> _LISTED ENTRIES_:
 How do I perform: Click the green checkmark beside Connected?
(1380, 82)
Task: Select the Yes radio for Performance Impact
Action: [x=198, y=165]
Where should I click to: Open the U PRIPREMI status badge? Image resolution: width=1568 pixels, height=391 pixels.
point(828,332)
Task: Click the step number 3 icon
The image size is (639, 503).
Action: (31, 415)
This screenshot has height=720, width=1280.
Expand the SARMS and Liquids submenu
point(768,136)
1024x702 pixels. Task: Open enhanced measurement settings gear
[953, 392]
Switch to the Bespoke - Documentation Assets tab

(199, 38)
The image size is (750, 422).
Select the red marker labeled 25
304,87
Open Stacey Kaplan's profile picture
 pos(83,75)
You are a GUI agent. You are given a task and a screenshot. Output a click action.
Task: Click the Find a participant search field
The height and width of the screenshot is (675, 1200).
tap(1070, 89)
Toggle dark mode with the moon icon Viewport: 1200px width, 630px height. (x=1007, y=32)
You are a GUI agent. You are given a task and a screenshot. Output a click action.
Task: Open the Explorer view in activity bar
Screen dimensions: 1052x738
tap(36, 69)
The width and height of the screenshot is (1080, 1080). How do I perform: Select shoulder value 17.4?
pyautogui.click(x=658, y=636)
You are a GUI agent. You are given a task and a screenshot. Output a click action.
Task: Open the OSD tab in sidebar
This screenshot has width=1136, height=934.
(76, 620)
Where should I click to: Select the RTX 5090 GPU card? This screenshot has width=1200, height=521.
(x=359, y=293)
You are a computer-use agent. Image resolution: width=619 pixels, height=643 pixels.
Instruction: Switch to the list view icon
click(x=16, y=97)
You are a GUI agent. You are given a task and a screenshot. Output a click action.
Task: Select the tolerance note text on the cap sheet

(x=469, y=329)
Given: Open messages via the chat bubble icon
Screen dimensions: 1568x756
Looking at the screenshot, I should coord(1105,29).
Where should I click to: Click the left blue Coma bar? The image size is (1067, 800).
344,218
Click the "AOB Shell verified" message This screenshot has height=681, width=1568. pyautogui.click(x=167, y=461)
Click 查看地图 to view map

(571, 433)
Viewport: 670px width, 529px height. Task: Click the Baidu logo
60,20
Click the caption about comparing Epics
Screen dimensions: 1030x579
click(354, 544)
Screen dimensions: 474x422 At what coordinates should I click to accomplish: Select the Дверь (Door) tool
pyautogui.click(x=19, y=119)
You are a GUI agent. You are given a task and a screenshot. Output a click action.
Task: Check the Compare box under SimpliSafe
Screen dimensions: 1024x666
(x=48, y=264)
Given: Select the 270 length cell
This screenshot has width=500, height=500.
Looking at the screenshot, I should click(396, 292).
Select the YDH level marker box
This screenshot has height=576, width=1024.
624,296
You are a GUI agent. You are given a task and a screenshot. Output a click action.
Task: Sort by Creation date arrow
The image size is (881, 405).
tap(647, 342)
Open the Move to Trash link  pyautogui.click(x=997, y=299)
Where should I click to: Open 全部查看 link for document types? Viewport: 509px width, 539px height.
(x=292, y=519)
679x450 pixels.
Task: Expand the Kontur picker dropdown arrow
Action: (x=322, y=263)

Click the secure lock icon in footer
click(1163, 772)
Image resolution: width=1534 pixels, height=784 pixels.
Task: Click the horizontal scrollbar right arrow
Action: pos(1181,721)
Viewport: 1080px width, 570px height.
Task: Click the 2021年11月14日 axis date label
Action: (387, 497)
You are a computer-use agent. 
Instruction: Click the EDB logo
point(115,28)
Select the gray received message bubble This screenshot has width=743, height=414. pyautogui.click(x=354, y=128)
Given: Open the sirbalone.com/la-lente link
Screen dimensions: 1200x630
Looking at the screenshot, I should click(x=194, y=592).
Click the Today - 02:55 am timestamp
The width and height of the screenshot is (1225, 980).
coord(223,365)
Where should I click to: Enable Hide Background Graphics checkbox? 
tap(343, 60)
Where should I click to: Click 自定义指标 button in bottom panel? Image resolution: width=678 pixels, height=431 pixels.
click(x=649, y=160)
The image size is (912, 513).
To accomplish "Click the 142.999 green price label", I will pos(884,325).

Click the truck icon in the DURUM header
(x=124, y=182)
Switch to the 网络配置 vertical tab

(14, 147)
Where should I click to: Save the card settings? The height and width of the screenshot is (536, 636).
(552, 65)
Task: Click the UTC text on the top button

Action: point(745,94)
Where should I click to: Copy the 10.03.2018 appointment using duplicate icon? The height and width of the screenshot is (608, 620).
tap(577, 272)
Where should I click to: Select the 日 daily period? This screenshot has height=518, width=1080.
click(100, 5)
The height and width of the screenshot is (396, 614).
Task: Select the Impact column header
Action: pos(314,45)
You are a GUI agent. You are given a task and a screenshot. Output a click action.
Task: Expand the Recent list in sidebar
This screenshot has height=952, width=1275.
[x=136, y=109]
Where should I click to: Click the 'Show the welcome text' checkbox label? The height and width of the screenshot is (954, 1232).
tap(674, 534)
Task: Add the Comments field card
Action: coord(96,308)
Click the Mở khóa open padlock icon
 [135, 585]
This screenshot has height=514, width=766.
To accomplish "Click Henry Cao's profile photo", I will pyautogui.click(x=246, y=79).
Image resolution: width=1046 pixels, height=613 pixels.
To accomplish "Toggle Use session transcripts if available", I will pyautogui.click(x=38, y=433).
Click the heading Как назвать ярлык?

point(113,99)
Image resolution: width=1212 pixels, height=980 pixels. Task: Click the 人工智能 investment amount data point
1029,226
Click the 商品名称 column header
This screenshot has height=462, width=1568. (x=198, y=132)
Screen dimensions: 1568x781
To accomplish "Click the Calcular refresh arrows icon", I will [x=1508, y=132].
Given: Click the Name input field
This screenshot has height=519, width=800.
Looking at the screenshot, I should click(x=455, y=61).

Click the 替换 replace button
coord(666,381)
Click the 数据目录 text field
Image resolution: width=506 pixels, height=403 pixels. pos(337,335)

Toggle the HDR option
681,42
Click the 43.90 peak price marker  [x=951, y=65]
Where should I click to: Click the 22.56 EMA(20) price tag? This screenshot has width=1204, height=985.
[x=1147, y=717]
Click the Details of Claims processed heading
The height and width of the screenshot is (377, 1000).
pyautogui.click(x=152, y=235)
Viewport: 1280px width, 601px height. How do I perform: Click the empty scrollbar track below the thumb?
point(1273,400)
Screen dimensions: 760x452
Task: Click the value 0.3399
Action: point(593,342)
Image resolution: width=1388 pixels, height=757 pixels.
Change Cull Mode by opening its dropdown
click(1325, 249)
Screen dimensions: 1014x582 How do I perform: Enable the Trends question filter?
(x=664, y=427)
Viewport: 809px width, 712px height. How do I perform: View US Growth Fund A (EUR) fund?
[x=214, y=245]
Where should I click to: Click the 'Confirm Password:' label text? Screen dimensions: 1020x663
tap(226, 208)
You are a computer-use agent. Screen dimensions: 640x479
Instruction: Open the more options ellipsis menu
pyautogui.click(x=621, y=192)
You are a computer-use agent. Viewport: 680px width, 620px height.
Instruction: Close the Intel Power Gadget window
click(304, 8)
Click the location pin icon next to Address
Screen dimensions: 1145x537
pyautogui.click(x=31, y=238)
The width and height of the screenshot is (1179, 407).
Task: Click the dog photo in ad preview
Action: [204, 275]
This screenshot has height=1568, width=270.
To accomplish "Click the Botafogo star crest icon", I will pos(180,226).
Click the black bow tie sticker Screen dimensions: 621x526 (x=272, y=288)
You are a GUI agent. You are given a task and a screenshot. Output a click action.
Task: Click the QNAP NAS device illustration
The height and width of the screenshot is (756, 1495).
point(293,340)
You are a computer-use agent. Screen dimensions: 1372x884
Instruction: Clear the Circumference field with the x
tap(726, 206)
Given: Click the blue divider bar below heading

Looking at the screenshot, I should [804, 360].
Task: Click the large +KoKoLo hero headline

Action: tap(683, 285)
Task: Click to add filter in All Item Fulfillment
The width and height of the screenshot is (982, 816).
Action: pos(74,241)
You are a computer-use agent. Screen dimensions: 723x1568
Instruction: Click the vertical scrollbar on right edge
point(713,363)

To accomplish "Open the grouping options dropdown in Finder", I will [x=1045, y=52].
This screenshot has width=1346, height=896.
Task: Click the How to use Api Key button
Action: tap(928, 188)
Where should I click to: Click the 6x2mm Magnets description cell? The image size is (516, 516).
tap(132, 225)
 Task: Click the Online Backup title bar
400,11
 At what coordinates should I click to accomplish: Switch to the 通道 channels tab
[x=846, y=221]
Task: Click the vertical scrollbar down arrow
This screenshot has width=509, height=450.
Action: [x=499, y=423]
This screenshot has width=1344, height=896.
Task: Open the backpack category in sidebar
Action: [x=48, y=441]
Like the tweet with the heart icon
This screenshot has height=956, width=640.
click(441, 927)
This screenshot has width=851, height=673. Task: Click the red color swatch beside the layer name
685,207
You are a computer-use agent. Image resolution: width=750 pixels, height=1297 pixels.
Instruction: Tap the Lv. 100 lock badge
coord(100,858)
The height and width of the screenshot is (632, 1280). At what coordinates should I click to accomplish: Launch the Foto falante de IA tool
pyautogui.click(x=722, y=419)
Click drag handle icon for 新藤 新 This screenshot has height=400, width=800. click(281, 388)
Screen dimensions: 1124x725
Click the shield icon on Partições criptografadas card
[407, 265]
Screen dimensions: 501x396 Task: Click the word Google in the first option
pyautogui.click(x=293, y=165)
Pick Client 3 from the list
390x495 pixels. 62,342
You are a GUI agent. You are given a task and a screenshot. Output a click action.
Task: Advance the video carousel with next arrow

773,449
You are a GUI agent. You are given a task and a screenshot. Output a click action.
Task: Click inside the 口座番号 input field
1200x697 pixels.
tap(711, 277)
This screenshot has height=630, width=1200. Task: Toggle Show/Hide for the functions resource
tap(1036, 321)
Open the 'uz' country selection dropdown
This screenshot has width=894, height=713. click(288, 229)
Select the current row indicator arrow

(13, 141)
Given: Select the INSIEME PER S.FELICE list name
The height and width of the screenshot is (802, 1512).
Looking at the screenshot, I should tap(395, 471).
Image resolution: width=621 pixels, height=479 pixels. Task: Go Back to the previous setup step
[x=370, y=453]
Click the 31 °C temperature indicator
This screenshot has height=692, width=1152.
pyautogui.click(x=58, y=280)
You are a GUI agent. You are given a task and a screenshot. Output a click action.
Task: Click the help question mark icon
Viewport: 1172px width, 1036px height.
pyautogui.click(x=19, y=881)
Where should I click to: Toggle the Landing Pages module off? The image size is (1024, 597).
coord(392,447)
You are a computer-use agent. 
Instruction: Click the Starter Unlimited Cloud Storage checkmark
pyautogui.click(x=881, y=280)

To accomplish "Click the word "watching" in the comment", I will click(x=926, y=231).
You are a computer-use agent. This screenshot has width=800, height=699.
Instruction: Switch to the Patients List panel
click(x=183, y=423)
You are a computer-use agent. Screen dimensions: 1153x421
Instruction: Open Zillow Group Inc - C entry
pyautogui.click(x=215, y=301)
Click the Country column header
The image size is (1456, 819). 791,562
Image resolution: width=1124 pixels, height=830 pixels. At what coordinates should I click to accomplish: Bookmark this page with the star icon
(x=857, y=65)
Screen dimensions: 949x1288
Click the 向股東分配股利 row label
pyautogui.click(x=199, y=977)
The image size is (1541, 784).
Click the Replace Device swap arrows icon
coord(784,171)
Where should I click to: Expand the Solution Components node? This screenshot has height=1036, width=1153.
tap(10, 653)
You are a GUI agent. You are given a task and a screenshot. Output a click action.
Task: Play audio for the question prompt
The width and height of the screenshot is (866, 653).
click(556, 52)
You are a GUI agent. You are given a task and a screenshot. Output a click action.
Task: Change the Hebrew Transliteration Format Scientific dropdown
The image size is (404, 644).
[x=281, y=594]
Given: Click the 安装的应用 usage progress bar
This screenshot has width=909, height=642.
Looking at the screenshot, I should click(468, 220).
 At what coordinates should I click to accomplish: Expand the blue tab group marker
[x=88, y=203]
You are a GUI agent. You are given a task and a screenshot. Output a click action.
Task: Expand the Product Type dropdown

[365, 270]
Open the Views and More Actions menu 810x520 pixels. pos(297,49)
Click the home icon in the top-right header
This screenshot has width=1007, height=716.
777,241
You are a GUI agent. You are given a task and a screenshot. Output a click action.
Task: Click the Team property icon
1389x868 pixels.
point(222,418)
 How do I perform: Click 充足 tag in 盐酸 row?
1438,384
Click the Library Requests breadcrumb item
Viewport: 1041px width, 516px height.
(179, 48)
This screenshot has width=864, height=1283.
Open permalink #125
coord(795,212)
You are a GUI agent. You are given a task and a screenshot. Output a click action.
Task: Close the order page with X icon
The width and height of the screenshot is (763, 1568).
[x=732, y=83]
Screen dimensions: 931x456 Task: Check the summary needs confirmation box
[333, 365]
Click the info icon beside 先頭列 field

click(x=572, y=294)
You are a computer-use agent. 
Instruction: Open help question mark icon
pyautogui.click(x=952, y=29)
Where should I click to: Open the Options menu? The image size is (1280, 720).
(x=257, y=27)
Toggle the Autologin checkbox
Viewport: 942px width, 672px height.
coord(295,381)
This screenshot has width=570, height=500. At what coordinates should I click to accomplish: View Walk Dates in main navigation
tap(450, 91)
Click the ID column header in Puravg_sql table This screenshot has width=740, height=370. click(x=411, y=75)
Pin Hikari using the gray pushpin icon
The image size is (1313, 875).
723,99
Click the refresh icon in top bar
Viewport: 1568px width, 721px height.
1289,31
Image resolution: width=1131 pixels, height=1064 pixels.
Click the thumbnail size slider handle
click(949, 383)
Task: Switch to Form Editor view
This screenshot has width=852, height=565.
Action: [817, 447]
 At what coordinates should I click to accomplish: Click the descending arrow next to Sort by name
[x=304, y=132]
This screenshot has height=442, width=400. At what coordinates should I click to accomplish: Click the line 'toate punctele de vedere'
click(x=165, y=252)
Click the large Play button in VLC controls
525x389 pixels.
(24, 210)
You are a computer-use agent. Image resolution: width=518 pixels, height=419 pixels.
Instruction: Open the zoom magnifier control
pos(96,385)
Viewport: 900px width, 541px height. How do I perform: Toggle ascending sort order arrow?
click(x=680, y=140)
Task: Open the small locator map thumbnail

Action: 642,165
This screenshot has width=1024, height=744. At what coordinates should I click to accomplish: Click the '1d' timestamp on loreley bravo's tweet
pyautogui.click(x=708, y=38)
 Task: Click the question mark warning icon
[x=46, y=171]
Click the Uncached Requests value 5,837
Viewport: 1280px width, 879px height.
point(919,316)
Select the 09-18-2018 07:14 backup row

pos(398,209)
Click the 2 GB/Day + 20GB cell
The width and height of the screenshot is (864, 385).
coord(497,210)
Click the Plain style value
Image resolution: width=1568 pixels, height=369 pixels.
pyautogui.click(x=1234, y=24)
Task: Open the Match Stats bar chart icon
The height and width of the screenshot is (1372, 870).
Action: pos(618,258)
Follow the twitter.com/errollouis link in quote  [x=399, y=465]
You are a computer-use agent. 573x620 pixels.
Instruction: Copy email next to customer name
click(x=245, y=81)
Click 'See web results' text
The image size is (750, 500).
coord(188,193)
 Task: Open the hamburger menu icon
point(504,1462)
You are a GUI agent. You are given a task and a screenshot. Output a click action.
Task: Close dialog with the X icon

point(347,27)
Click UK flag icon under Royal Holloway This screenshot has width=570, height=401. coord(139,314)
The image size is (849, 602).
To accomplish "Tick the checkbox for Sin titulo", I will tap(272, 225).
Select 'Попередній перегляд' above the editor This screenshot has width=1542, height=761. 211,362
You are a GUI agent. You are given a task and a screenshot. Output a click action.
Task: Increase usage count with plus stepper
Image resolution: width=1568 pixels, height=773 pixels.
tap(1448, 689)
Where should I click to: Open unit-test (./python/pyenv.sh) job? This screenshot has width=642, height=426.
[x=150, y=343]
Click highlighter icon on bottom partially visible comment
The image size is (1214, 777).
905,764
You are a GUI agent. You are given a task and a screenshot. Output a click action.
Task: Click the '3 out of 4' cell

> _TRY IT_: Please reproduce, exactly as they appear above, the lines from the line containing "Screen dimensions: 1568x756" up to and including the line containing "The image size is (912, 513).".

> _RESPONSE TO THE TASK_:
Screen dimensions: 1568x756
Looking at the screenshot, I should coord(1105,29).
Where should I click to: Click the left blue Coma bar? The image size is (1067, 800).
344,218
Click the "AOB Shell verified" message This screenshot has height=681, width=1568. pyautogui.click(x=167, y=461)
Click 查看地图 to view map

(571, 433)
Viewport: 670px width, 529px height. Task: Click the Baidu logo
60,20
Click the caption about comparing Epics
Screen dimensions: 1030x579
click(354, 544)
Screen dimensions: 474x422 At what coordinates should I click to accomplish: Select the Дверь (Door) tool
pyautogui.click(x=19, y=119)
You are a GUI agent. You are given a task and a screenshot. Output a click action.
Task: Check the Compare box under SimpliSafe
Screen dimensions: 1024x666
(x=48, y=264)
Given: Select the 270 length cell
This screenshot has width=500, height=500.
Looking at the screenshot, I should click(396, 292).
Select the YDH level marker box
This screenshot has height=576, width=1024.
624,296
You are a GUI agent. You are given a task and a screenshot. Output a click action.
Task: Sort by Creation date arrow
The image size is (881, 405).
tap(647, 342)
Open the Move to Trash link  pyautogui.click(x=997, y=299)
Where should I click to: Open 全部查看 link for document types? Viewport: 509px width, 539px height.
(x=292, y=519)
679x450 pixels.
Task: Expand the Kontur picker dropdown arrow
Action: (x=322, y=263)

Click the secure lock icon in footer
click(1163, 772)
Image resolution: width=1534 pixels, height=784 pixels.
Task: Click the horizontal scrollbar right arrow
Action: pos(1181,721)
Viewport: 1080px width, 570px height.
Task: Click the 2021年11月14日 axis date label
Action: (387, 497)
You are a computer-use agent. 
Instruction: Click the EDB logo
point(115,28)
Select the gray received message bubble This screenshot has width=743, height=414. pyautogui.click(x=354, y=128)
Given: Open the sirbalone.com/la-lente link
Screen dimensions: 1200x630
Looking at the screenshot, I should click(x=194, y=592).
Click the Today - 02:55 am timestamp
The width and height of the screenshot is (1225, 980).
coord(223,365)
Where should I click to: Enable Hide Background Graphics checkbox? 
tap(343, 60)
Where should I click to: Click 自定义指标 button in bottom panel? Image resolution: width=678 pixels, height=431 pixels.
click(x=649, y=160)
The image size is (912, 513).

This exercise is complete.